10 responses to “Luxury Theologies”

  1. Joey Goodall says:

    🔥🔥🔥🔥

  2. Thanks Bryan for this. Could be analogized to many fields, e.g. environmentalism.
    To my mind, one of the unreported stories of the last 50 years is how the mainline, liberal church cut itself from working and working class, non-college educated people.

  3. Benjamin Self says:

    Good article, Bryan. I love Richard Beck, and I basically agree with his/your critique of the non-violent theories of the cross, especially the moral example theories. They just don’t cut it. Humans desperately need and long for some kind of ultimate sacrifice to be made on their behalf as payment for their sins and the sins of the world. Nothing else will do. That makes sense to me.

    I think the basic problem I have with penal substitutionary atonement theory is the idea that God *couldn’t* forgive us without the cross. I’ve heard the reasoning about God’s justice requiring satisfaction in order to open the door for his forgiveness but I just don’t quite buy it. In the end, I feel like God is God and he can forgive us if we wants to forgive us. Jesus certainly forgave folks pretty readily.

    But I also know that it’s not really enough for me to say that the cross is just a kind of symbolic gesture of forgiveness God makes to human beings, thus only symbolically appeasing our desperate need for satisfaction. It has to be more than that — it has to change something fundamental. So maybe the traditional version of PSA is the only one that really does that. I don’t know! Anyway, I’m sure I’ll be able to dig into this deeper whenever I finally make it to seminary. Thanks again for the good read.

  4. Tracy Padilla says:

    The first shall be last and the last shall be first.

  5. Will says:

    Great piece. I’d add the belief that we will be working in heaven. Fun idea if you have a comfortable and creative white-collar job; less so for the average person.

  6. Brent L. White says:

    My mainline Protestant seminary education fostered the belief that God doesn’t really do anything in the world except stand on the sidelines of our lives and cheer us on—or, more likely, say, “There, there,” when things aren’t going well.

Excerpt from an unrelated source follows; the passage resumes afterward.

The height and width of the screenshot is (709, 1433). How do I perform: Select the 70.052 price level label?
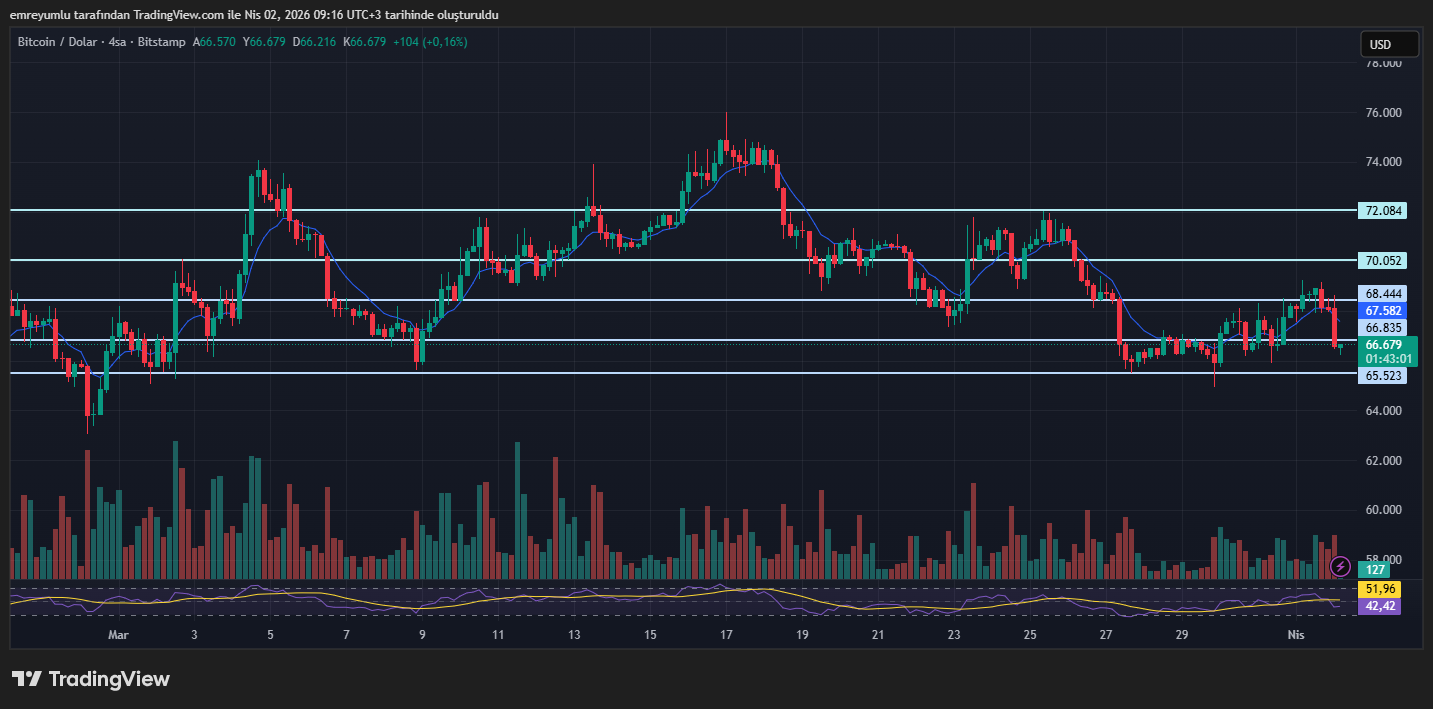pyautogui.click(x=1384, y=261)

    Witness the backlash against the aphorism, “Everything happens for a reason.”

    Of course we need to be sensitive and nuanced, etc., but many Christians who repeat this aphorism merely affirm the truth of astonishing promises of God’s providential control of our lives and world, such as Romans 8:28 and 1 Corinthians 3:21-23 (and many others).

    Meanwhile, well-meaning “luxury theologians” who disagree with “everything happens for a reason” want to let God off the hook for all the bad stuff that God either causes or allows happens. And I get it… except I find it immensely comforting to know that God is somewhere “in this mess,” working his good plan and purposes. (Especially since my life is messy and painful more often than not. Isn’t everyone’s?)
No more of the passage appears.